→ MATERIAL PROVIDED
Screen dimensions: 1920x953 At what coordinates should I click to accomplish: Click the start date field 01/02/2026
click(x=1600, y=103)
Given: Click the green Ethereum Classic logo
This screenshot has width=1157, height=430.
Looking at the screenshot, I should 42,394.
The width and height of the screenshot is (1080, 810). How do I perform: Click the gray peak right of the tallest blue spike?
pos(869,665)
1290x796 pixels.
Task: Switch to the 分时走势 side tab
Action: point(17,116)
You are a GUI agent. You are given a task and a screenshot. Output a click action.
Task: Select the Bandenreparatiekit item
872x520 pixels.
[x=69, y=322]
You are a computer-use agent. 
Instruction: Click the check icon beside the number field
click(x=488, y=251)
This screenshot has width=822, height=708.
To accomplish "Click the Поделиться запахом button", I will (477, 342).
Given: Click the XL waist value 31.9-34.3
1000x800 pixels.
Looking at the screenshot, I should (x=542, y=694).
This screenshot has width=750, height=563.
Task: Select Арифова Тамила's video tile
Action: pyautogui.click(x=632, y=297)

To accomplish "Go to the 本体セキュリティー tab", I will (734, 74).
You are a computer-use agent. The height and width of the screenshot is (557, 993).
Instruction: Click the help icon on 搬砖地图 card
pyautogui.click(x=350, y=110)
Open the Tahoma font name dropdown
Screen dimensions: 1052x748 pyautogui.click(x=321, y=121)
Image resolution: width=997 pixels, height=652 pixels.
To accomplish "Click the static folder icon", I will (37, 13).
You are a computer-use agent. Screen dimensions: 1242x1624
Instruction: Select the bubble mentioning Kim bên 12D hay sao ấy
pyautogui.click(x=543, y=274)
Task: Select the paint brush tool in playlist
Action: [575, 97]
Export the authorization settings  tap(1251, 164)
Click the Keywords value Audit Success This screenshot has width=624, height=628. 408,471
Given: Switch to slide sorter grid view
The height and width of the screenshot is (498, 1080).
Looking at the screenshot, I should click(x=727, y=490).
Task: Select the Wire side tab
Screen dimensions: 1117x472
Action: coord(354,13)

→ WHAT TO PRODUCE
Would you please filter the lines above and copy every one that includes "will"?

→ ANSWER BOX
To accomplish "Click the Поделиться запахом button", I will (477, 342).
To accomplish "Go to the 本体セキュリティー tab", I will (734, 74).
To accomplish "Click the static folder icon", I will (37, 13).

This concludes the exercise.